Location
- 4695 Mailihuna Rd Kapaʻa, Hawaii 96746

Information
- School type: Public, Comprehensive high school
- Established: 1883
- School district: Hawaii State Department of Education
- Oversight: Western Association of Schools and Colleges, Accrediting Commission for Schools
- Principal: Tommy John Cox
- Staff: 56.00 (FTE)
- Grades: 9–12
- Enrollment: 1,005 (2022–2023)
- Student to teacher ratio: 17.95
- Language: English
- Campus: Suburban
- Area: Kapaʻa, Hawaii
- Colors: Green and White
- Athletics conference: Kauai Interscholastic Federation (KIF)
- Team name: Warriors
- Rivals: Waimea High School, Kauai High School
- Communities served: Kapaʻa, Hawaii
- Feeder schools: Hawaii School District
- Website: Official Website

= Kapaʻa High School =

Public high school in Hawaii, United States

Kapaʻa High School is a public high school in Kapaʻa, Hawaii on the island of Kauaʻi. It is a part of the Hawaii State Department of Education.

==History==

Established in 1883 under the reign of King David Kalākaua, the school was first built directly above Kealia River and then moved up the hill to where it currently stands on Mailihuna Hill. In 1938, the school was officially declared a Junior High School and graduated its first 66 twelfth-grade students in 1946.

In 1997, the school was split due to the growing population. In addition to the expansion of the Kapaʻa schools such as Kapaʻa Elementary School, supporting K through 5th grade, Kapaʻa Middle School was newly created only a few miles away and was planned for grades 6, 7, and 8th. Kapaa High School and Intermediate had been serving grades 7 through 12. With the break off, the school became only 9th through 12th grade and renamed simply Kapaʻa High School.

==Campus==
The campus has the stainless steel sculpture Hukilau by Wayne Zebzda and the mixed media sculpture Seven Pillars of Wisdom by Carol Kouchi Yotsuda.

==Mascots and school pride==
Kapaʻa High School is home to one of the original Warriors mascots in Hawaii. The school sported the colors of green and white, which is reflected in the campus buildings, art, uniforms, and banners. Very much like in the University of Hawaiʻi at Mānoa, the terms "Warrior Pride" and "We Believe in Our Warriors" have been some of the common catch phrases.

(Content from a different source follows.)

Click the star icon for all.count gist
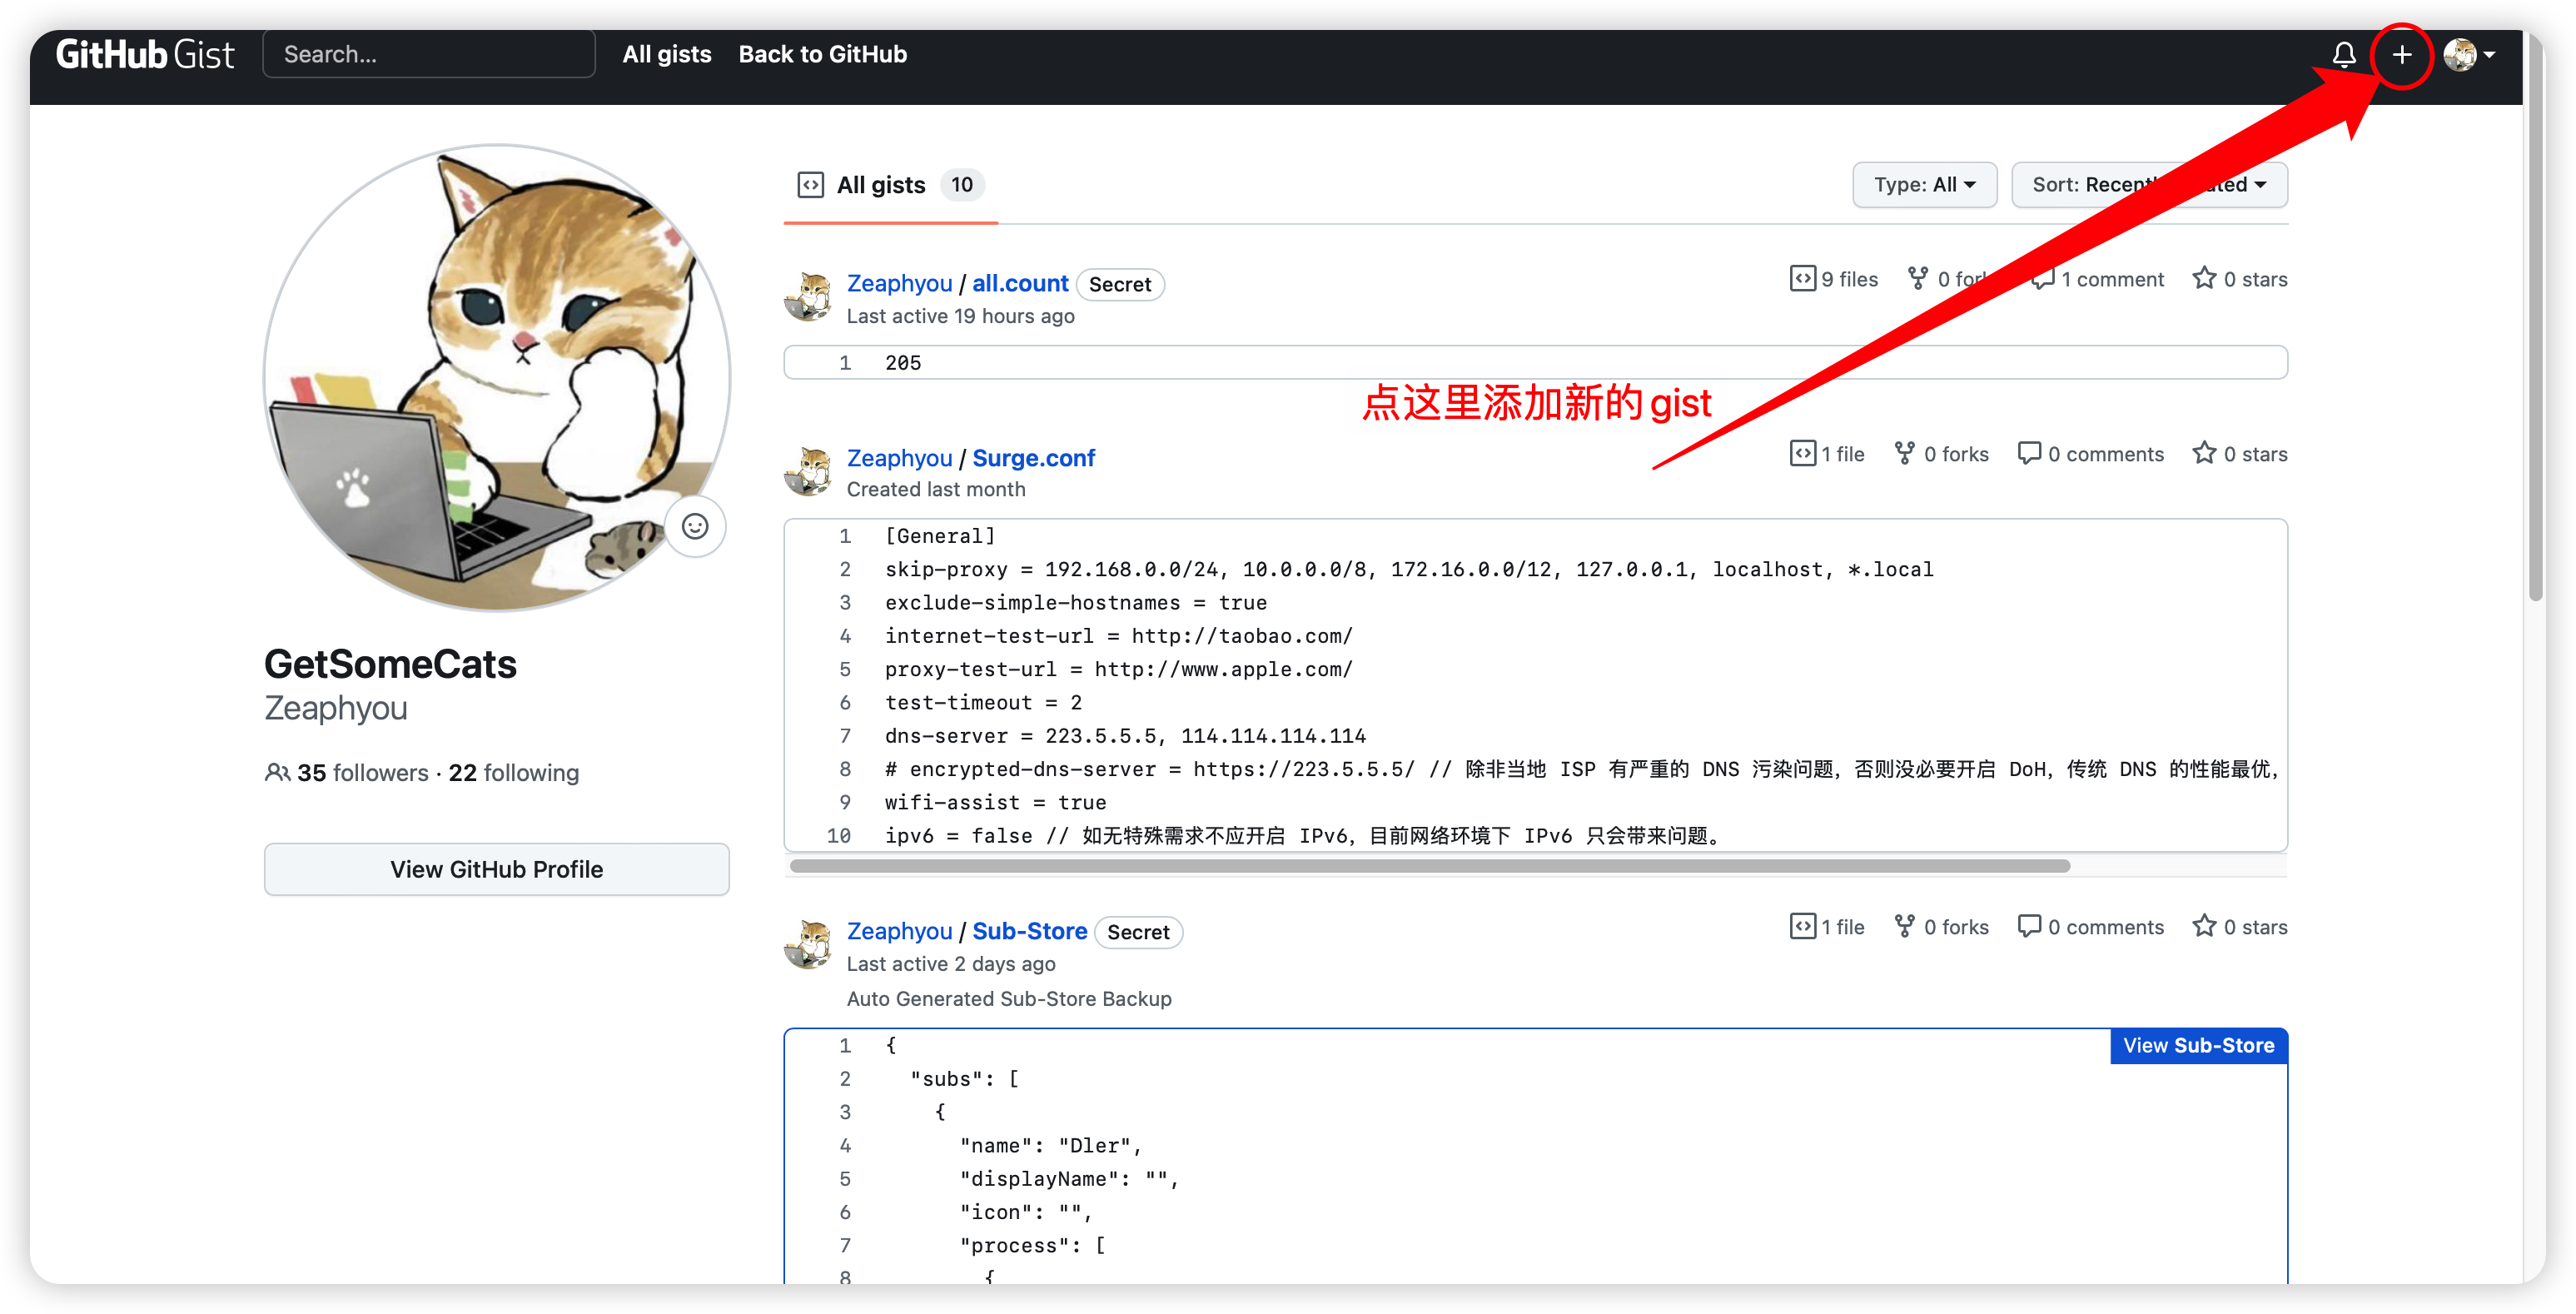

On top of the school mascots each class picks its own mascot to represent their particular incoming year. For example, the mascot for the class of 2002 was the seal, class of 2003 was the dragon, 2004 was the "honu" or turtle, 2005 was the tiger, 2006 was the turtle, and 2007 was the "moʻo" or gecko . These mascots were often the main symbols in the class banners for assemblies and class competitions.